◆ **Opdrachten**
(A) Leg op basis van het tekstfragment uit waarom het Hof het subsidiaire standpunt van belanghebbende verwierp. Gebruik één tot drie zinnen.
(B) Geef bij elke bewering aan of die overeenkomt met het tekstfragment, met ja of nee en de beslissende woorden uit het tekstfragment letterlijk geciteerd: (i) De zitting vond plaats op 2 april 2019. (ii) De wrakingskamer heeft het verzoek tot wraking toegewezen. (iii) De rechtbank had de door belanghebbende opgevoerde giften in aftrek toegestaan.
(C) Schrijf uit het tekstfragment woord voor woord het stuk over van "In deze zaak" tot en met "de wet voortvloeit.".

ECLI:NL:GHARL:2019:4543

Gerechtshof Arnhem-Leeuwarden

Datum uitspraak
28 mei 2019
Publicatiedatum
28 mei 2019
Zaaknummer
18/00253
Instantie
Gerechtshof Arnhem-Leeuwarden
Type
Uitspraak
Rechtsgebied
Bestuursrecht; Belastingrecht
Procedures
  • Hoger beroep
Vindplaatsen
  • Rechtspraak.nl
AI samenvatting door LexboostAutomatisch gegenereerd

Hoger beroep inzake de aftrekbaarheid van betaalde belastingen als periodieke giften

In deze zaak heeft het Gerechtshof Arnhem-Leeuwarden op 28 mei 2019 uitspraak gedaan in het hoger beroep van belanghebbende, [X] [Z], tegen de uitspraak van de rechtbank Noord-Nederland. De rechtbank had eerder de aanslag in de inkomstenbelasting/premie volksverzekeringen (IB/PVV) voor het jaar 2014 van belanghebbende bevestigd, waarbij de door hem opgevoerde giften niet in aftrek waren toegestaan. Belanghebbende stelde dat de door hem betaalde belastingen als periodieke giften moesten worden aangemerkt, omdat deze verplichte bijdragen zijn zonder directe tegenprestatie. De Inspecteur van de Belastingdienst betwistte dit standpunt en voerde aan dat belastingen geen giften zijn, aangezien de betalingsverplichting uit de wet voortvloeit.

Tijdens de zitting op 2 april 2019 heeft belanghebbende een verzoek tot wraking van de rechters ingediend, wat door de wrakingskamer is afgewezen. Het Hof heeft de argumenten van belanghebbende en de Inspecteur zorgvuldig gewogen. Het Hof concludeerde dat de wetgever met de term 'verplichte bijdragen' niet doelt op belastingschulden en dat betaalde belastingen derhalve niet als giften kunnen worden aangemerkt. Het Hof heeft ook het subsidiaire standpunt van belanghebbende, dat het rechtszekerheidsbeginsel was geschonden, verworpen, omdat hij geen feitelijke stellingen had aangevoerd ter onderbouwing van deze claim.

◆ **Gegeven lijst**

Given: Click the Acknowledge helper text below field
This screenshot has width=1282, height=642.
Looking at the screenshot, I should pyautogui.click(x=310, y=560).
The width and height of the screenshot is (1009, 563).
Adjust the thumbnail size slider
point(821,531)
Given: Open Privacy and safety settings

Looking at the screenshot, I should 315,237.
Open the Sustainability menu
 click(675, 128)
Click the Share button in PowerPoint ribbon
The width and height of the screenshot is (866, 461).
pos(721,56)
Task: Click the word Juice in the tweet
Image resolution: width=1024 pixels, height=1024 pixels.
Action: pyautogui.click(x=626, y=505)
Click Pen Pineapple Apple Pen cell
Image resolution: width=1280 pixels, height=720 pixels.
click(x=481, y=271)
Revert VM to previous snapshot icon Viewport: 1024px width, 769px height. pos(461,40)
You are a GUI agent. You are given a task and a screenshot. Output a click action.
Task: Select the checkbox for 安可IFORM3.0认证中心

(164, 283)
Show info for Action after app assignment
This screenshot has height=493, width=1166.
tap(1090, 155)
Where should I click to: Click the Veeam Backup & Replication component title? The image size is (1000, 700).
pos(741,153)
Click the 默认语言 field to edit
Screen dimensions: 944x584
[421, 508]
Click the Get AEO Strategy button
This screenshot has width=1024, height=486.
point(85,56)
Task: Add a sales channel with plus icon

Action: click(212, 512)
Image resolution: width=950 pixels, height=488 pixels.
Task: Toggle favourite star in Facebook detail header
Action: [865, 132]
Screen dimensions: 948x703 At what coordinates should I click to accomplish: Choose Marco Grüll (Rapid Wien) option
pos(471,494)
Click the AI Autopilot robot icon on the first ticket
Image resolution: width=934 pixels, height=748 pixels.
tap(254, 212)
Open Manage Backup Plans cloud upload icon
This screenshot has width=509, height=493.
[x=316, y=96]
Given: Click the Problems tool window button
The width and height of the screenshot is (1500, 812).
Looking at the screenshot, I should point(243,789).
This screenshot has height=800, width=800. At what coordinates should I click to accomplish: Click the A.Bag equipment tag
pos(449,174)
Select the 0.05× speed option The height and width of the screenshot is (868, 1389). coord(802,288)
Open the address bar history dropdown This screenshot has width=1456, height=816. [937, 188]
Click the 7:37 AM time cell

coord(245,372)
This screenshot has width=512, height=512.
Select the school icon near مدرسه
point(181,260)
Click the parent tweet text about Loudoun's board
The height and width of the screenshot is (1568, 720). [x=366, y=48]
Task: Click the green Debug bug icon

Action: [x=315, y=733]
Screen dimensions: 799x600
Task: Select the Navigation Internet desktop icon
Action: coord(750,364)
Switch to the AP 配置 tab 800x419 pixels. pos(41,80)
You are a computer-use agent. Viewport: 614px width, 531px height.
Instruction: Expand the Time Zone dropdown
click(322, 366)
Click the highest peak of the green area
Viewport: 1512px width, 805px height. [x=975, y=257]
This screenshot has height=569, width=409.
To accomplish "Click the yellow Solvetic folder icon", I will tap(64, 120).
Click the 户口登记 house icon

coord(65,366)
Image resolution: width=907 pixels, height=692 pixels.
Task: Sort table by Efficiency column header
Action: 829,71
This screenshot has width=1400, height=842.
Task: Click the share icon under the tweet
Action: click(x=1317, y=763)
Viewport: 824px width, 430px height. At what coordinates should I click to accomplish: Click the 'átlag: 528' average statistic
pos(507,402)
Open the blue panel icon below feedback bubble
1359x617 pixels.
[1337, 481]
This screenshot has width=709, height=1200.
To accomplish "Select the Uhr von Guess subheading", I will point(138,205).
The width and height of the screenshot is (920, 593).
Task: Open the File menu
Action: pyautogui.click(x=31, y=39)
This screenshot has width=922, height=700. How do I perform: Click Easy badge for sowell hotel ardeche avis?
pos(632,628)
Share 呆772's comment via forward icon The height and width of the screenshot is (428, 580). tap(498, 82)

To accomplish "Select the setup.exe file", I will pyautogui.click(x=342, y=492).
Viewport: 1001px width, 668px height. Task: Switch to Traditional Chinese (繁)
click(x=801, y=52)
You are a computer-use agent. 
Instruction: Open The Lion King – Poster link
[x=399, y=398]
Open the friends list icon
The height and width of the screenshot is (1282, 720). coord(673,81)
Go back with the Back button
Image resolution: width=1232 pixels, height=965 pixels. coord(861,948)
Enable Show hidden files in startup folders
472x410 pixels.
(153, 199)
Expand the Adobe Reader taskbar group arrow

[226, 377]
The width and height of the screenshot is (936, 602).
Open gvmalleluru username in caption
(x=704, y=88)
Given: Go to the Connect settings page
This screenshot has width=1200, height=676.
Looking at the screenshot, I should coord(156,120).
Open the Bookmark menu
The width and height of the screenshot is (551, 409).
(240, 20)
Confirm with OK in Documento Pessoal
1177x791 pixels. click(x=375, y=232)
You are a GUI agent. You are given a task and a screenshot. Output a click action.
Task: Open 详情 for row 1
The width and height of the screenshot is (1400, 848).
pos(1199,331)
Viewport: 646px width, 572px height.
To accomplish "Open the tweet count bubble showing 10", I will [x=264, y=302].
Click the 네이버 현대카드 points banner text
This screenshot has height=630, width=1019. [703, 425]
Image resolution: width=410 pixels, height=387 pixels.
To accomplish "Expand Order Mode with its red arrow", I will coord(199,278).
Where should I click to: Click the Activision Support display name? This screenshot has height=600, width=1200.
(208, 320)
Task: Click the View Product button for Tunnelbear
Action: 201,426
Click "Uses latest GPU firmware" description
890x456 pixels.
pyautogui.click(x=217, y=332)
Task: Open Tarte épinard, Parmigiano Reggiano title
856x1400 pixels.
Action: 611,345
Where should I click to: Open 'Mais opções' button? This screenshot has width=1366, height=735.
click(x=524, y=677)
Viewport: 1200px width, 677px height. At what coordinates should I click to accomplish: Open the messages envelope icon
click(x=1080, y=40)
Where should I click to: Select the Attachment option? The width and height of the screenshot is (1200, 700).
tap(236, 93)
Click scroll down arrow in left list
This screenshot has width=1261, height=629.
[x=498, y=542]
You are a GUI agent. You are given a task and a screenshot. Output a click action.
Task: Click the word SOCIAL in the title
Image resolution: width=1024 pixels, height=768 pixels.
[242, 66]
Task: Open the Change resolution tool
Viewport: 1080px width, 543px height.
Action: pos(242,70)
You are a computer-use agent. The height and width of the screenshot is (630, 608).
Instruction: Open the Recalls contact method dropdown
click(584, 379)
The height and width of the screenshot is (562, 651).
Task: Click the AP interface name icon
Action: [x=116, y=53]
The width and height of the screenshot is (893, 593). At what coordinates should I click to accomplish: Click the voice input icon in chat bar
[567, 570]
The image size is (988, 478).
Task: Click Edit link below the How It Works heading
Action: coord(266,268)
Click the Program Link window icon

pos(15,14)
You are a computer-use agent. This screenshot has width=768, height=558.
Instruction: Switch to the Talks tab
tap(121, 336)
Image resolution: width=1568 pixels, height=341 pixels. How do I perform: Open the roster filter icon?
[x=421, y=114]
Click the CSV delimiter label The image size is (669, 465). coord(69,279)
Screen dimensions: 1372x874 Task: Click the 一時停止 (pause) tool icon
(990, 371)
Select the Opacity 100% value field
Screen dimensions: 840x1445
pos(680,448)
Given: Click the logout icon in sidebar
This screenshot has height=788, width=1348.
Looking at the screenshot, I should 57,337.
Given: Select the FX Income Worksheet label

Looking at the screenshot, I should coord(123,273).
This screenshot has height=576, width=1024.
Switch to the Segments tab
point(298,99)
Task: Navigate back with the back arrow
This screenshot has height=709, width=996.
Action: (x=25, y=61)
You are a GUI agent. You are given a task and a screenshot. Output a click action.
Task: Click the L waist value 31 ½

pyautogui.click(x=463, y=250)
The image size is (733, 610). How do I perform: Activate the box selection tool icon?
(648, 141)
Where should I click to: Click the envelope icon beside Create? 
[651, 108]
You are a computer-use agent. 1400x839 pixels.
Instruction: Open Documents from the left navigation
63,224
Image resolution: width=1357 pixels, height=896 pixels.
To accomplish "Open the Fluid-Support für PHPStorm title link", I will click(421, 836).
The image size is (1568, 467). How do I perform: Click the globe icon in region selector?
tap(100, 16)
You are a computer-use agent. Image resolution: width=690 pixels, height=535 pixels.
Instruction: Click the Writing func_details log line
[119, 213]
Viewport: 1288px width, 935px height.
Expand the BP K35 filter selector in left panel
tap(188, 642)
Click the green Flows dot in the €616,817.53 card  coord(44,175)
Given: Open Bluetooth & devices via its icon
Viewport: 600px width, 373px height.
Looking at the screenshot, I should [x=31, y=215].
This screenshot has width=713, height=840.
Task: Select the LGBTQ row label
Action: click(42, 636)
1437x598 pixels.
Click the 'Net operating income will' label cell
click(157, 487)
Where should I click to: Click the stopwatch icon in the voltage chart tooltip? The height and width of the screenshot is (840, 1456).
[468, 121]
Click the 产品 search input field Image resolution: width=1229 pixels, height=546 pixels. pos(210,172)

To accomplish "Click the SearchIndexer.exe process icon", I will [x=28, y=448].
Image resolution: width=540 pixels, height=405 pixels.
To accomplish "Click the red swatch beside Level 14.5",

◆ **Antwoorden**
(A) Belanghebbende stelde subsidiair dat het rechtszekerheidsbeginsel was geschonden. Het Hof verwierp dat standpunt omdat hij geen feitelijke stellingen had aangevoerd ter onderbouwing van die claim.

(B)
(i) Ja: "Tijdens de zitting op 2 april 2019"
(ii) Nee: "wat door de wrakingskamer is afgewezen"
(iii) Nee: "waarbij de door hem opgevoerde giften niet in aftrek waren toegestaan"

(C)
In deze zaak heeft het Gerechtshof Arnhem-Leeuwarden op 28 mei 2019 uitspraak gedaan in het hoger beroep van belanghebbende, [X] [Z], tegen de uitspraak van de rechtbank Noord-Nederland. De rechtbank had eerder de aanslag in de inkomstenbelasting/premie volksverzekeringen (IB/PVV) voor het jaar 2014 van belanghebbende bevestigd, waarbij de door hem opgevoerde giften niet in aftrek waren toegestaan. Belanghebbende stelde dat de door hem betaalde belastingen als periodieke giften moesten worden aangemerkt, omdat deze verplichte bijdragen zijn zonder directe tegenprestatie. De Inspecteur van de Belastingdienst betwistte dit standpunt en voerde aan dat belastingen geen giften zijn, aangezien de betalingsverplichting uit de wet voortvloeit.